Exercise directions
Once the records below have been read, copy them all out exactly.

The data
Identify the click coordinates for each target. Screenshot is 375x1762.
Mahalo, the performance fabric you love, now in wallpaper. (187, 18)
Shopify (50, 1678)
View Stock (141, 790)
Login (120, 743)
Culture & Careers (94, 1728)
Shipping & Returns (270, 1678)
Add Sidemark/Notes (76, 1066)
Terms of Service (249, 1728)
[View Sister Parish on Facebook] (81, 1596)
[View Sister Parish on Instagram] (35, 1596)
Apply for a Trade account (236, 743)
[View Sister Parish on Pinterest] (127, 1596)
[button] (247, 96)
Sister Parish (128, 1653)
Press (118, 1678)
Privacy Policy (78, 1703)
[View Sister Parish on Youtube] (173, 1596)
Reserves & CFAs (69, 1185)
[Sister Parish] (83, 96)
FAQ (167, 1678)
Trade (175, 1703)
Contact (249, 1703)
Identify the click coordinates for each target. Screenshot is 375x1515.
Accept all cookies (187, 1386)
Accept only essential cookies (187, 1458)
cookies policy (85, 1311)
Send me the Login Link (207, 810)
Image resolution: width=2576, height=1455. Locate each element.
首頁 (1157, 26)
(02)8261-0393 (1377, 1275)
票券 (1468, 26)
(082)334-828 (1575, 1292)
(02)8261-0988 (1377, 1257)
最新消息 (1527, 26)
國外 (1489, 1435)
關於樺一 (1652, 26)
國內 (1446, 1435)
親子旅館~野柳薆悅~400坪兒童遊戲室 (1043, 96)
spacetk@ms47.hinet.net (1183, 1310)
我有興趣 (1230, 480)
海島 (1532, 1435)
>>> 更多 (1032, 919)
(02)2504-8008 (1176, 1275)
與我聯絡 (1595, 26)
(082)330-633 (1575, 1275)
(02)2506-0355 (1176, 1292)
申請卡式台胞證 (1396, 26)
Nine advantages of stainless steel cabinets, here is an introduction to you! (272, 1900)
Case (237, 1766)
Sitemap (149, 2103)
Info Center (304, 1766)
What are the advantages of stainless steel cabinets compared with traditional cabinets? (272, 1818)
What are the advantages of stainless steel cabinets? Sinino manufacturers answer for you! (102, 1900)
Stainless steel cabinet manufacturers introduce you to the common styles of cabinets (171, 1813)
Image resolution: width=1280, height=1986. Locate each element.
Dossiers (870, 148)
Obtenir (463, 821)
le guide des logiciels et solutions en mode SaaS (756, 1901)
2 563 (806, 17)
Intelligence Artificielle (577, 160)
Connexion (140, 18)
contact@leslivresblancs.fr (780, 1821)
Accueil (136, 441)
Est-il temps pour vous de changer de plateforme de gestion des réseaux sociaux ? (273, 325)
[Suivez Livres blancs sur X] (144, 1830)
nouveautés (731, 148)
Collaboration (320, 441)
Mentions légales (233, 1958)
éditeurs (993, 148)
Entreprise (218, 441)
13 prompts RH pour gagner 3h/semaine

Task response
Identify the click coordinates for each target. Screenshot is 375x1762.
Mahalo, the performance fabric you love, now in wallpaper. (187, 18)
Shopify (50, 1678)
View Stock (141, 790)
Login (120, 743)
Culture & Careers (94, 1728)
Shipping & Returns (270, 1678)
Add Sidemark/Notes (76, 1066)
Terms of Service (249, 1728)
[View Sister Parish on Facebook] (81, 1596)
[View Sister Parish on Instagram] (35, 1596)
Apply for a Trade account (236, 743)
[View Sister Parish on Pinterest] (127, 1596)
[button] (247, 96)
Sister Parish (128, 1653)
Press (118, 1678)
Privacy Policy (78, 1703)
[View Sister Parish on Youtube] (173, 1596)
Reserves & CFAs (69, 1185)
[Sister Parish] (83, 96)
FAQ (167, 1678)
Trade (175, 1703)
Contact (249, 1703)
Identify the click coordinates for each target. Screenshot is 375x1515.
Accept all cookies (187, 1386)
Accept only essential cookies (187, 1458)
cookies policy (85, 1311)
Send me the Login Link (207, 810)
Image resolution: width=2576, height=1455. Locate each element.
首頁 (1157, 26)
(02)8261-0393 (1377, 1275)
票券 (1468, 26)
(082)334-828 (1575, 1292)
(02)8261-0988 (1377, 1257)
最新消息 (1527, 26)
國外 (1489, 1435)
關於樺一 (1652, 26)
國內 (1446, 1435)
親子旅館~野柳薆悅~400坪兒童遊戲室 (1043, 96)
spacetk@ms47.hinet.net (1183, 1310)
我有興趣 (1230, 480)
海島 (1532, 1435)
>>> 更多 (1032, 919)
(02)2504-8008 (1176, 1275)
與我聯絡 (1595, 26)
(082)330-633 (1575, 1275)
(02)2506-0355 (1176, 1292)
申請卡式台胞證 (1396, 26)
Nine advantages of stainless steel cabinets, here is an introduction to you! (272, 1900)
Case (237, 1766)
Sitemap (149, 2103)
Info Center (304, 1766)
What are the advantages of stainless steel cabinets compared with traditional cabinets? (272, 1818)
What are the advantages of stainless steel cabinets? Sinino manufacturers answer for you! (102, 1900)
Stainless steel cabinet manufacturers introduce you to the common styles of cabinets (171, 1813)
Image resolution: width=1280, height=1986. Locate each element.
Dossiers (870, 148)
Obtenir (463, 821)
le guide des logiciels et solutions en mode SaaS (756, 1901)
2 563 (806, 17)
Intelligence Artificielle (577, 160)
Connexion (140, 18)
contact@leslivresblancs.fr (780, 1821)
Accueil (136, 441)
Est-il temps pour vous de changer de plateforme de gestion des réseaux sociaux ? (273, 325)
[Suivez Livres blancs sur X] (144, 1830)
nouveautés (731, 148)
Collaboration (320, 441)
Mentions légales (233, 1958)
éditeurs (993, 148)
Entreprise (218, 441)
13 prompts RH pour gagner 3h/semaine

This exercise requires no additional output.